The following docs are for using the codonpdx command line tool.

Table of contents

Mirroring

Make sure your config file in config/mirror.cfg is setup before running the command. You will also need to make the sure the lftp package is installed on your machine.

RefSeq

Passing -d refseq to the mirror subcommand will mirror refseq to the directory specified in the mirror config file.

./codonpdx.py mirror -d refseq

Genbank

Passing -d genbank to the mirror subcommand will mirror genbank to the directory specified in the mirror config file.

./codonpdx.py mirror -d genbank

Upgrading the codon count metadata to the next release

Make sure your celery workers are running before trying this.

The queueJobs subcommand will start a job for each file in refseq or genbank that needs to be processed. The celery workers will process the jobs in parallel on the amount of available cores they have available. The resulting codon counts will be stored in the database as each job finishes.

Start a celery worker

celery -A codonpdx worker -l info

RefSeq

./codonpdx.py queueJobs -d refseq -f genbank

Genbank

./codonpdx.py queueJobs -d genbank -f genbank

Clearing old jobs

Clear the results table and the results directory of data older than a week. You can use the -d flag to specify how many days to remove. For example -d 3 would remove files and entries older than 3 days.

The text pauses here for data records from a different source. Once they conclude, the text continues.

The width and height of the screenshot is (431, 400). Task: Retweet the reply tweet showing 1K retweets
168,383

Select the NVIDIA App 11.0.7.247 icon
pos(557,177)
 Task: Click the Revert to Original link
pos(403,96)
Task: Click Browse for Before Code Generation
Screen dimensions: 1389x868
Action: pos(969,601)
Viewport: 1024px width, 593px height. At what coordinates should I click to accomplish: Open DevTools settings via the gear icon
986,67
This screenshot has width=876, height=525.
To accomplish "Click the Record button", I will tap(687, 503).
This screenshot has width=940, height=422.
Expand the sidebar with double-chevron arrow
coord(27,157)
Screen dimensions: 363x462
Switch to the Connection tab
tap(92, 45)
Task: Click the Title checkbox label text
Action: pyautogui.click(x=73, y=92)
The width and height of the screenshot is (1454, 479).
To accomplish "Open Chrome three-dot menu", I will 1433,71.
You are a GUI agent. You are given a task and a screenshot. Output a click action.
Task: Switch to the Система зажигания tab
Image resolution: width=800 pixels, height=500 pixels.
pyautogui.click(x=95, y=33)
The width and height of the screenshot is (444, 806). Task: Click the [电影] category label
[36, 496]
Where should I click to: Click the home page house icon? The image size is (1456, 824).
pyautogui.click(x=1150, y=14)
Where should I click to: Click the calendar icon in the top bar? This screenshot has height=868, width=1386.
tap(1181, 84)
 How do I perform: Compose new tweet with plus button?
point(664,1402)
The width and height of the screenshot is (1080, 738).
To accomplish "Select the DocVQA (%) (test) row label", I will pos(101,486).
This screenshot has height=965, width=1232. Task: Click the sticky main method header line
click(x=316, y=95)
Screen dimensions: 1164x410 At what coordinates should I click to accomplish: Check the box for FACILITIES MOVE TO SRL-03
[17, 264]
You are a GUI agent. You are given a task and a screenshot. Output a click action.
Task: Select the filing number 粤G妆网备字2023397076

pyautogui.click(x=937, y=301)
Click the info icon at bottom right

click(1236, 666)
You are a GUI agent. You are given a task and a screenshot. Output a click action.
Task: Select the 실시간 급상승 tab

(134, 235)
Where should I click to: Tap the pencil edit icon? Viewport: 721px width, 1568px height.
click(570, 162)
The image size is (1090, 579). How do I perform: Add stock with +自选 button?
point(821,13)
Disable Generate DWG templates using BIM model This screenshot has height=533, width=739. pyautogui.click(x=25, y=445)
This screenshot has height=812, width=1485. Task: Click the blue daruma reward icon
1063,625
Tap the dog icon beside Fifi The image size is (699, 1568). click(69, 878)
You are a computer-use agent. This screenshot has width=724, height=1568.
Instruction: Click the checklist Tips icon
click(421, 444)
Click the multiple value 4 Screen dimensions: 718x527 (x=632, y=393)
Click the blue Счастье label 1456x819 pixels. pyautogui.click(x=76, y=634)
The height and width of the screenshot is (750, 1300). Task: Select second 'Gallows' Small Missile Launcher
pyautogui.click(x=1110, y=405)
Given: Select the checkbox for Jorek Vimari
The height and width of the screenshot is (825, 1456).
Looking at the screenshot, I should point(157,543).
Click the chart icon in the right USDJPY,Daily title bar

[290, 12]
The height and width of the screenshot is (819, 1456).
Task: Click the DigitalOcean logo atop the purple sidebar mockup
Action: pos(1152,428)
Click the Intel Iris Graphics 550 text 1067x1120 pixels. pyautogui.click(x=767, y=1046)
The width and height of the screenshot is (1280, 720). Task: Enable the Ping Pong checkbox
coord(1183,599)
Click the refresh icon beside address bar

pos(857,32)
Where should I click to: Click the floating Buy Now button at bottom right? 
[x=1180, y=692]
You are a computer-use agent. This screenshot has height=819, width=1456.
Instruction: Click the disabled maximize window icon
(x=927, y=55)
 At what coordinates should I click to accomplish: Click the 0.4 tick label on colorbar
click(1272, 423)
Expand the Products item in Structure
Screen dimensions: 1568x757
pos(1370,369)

./codonpdx.py clearResults -d 3

Calculating the results for a sequence file

Step 1: Count codons of the input file

For a genbank format file named input_file.gb:

./codonpdx.py count -i input_file.gb -j ID -f genbank -o counts.json -s

This reads in input_file.gb and generates counts, placing them into the file counts.json. The job ID is not important for manually running jobs from the command line, but will overwrite a previous result set that has the same ID. The -s option indicates we want to also generate counts for a shuffled version of the sequence; omit it to avoid this behavior. For other options, pass -h.

Step 2: Insert count results into database

Continuing on from the previous example:

./codonpdx.py insertInput -j ID -i counts.json

Step 3: Calculate results of the comparison

./codonpdx.py calc -j ID -d refseq -w input -v input -o

The -o option outputs the results to the command line. If you omit it, the results will go into the database and can be accessed like a normal job via the web application.